In June the FTC gave final approval to its order against Illuminate Education, the edtech vendor whose breach exposed the personal data of millions of students. The headline is familiar, a company that said it took security seriously and did not. The part worth your attention is quieter. A large share of the order is about data the company should have deleted years earlier.
The breach itself came from ordinary failures. Student records sitting in plaintext until 2022, inactive accounts that were never audited or removed, no real retention discipline. What makes this order useful for anyone running a SaaS product is how the FTC framed the fix. It did not just require encryption and an incident response plan, which is table stakes at this point. It required Illuminate to delete covered information whose retention is not reasonably necessary, to stop collecting and keeping data beyond what its contracts actually require, and to publish a retention schedule that ties every category of data to a stated purpose and a time limit.

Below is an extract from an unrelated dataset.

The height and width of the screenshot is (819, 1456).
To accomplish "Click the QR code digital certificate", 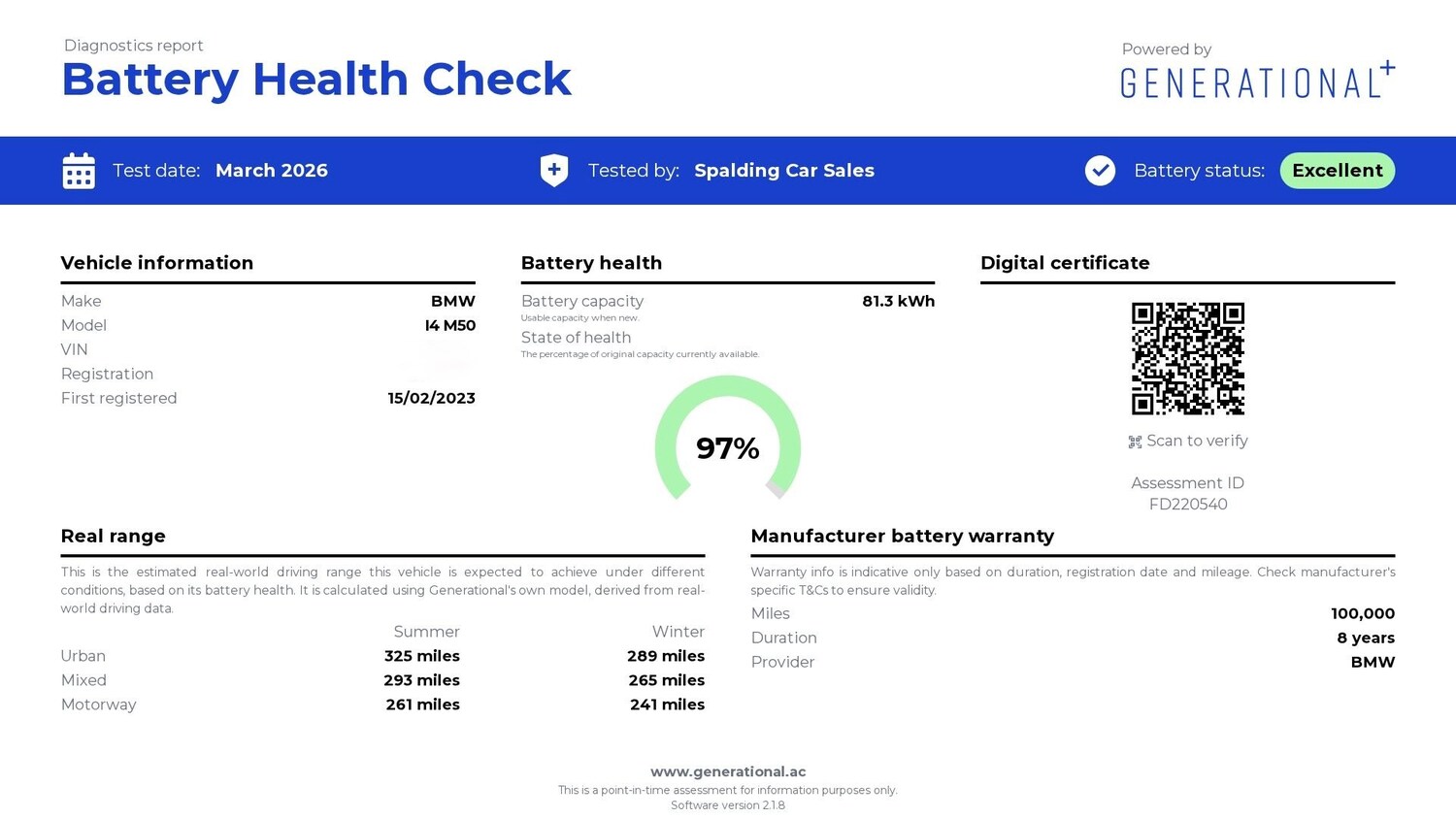I will tap(1187, 358).
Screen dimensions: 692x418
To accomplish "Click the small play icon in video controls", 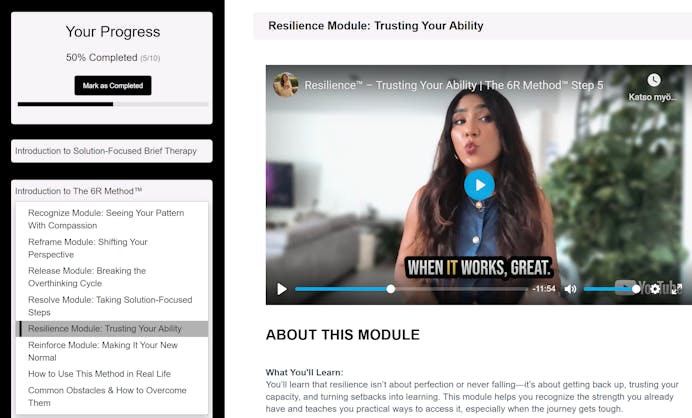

Read that as a shift in what counts as reasonable security. For years the operating assumption was that holding onto data was free and deleting it was the risky move, because you might need it later. The FTC is now treating retained data you cannot justify as a security failure in its own right. Every record you keep is a record that can be stolen, and if you cannot point to a business reason and a contract that needs it, the existence of that data becomes the violation. Minimization stopped being a privacy nicety and became a security control the agency will enforce.

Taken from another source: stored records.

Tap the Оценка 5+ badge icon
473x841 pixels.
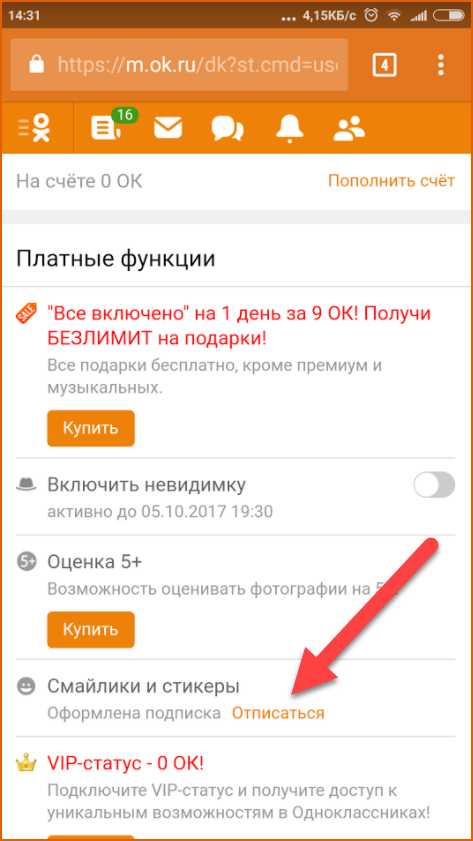26,562
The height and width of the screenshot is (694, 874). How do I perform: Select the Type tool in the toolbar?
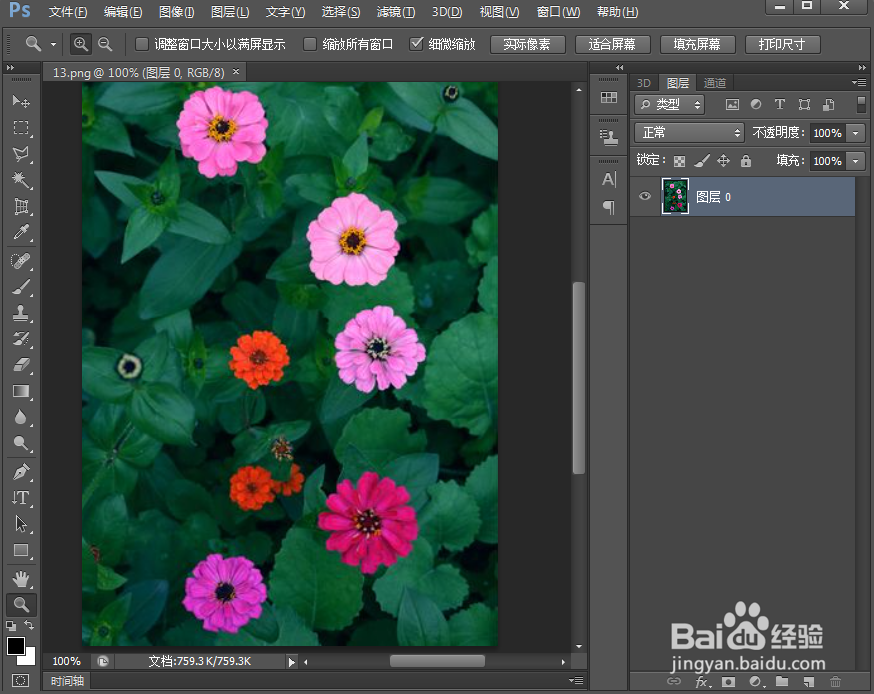click(22, 497)
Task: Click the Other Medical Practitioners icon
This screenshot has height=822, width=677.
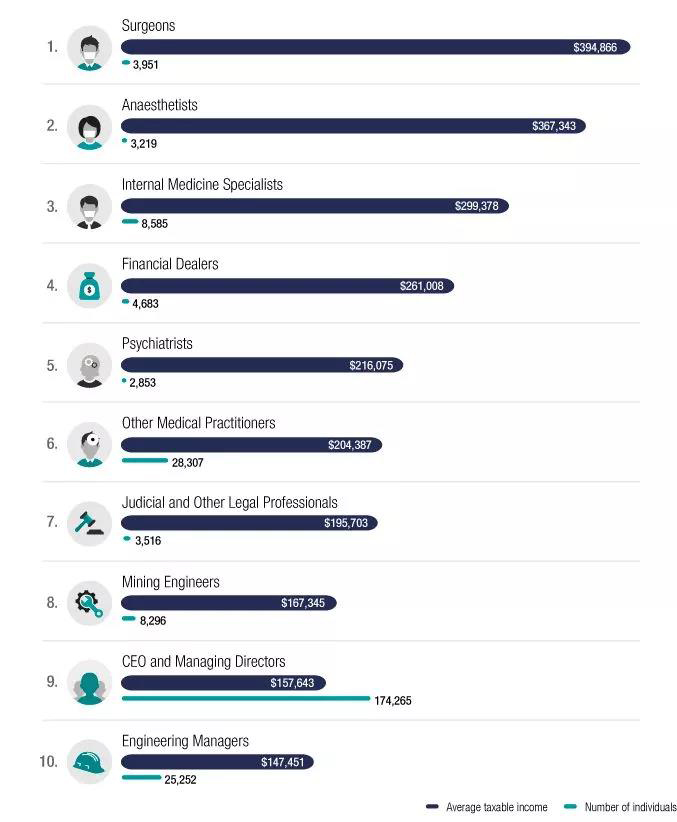Action: (90, 445)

This matters most for the data you forgot you had. Old exports, abandoned test databases, backups nobody owns, the analytics table from a product you sunset two years ago. Having written code before I wrote contracts, I know how these accumulate. Nobody decides to keep them. They just never get deleted, because deletion requires someone to take responsibility and there is no deadline forcing the question. The Illuminate order supplies the deadline by making the undeleted data the liability.
This quarter, build the retention schedule the FTC required of Illuminate before anyone requires it of you. Inventory the personal data you hold, name the purpose and the contractual basis for each category, set a deletion timeline, and actually delete what fails the test. Write it down and make it real rather than aspirational. The schedule is the document that turns “we take security seriously” from a phrase that gets you sued into a practice you can show. If you cannot say why you still have something, that is your answer about whether to keep it.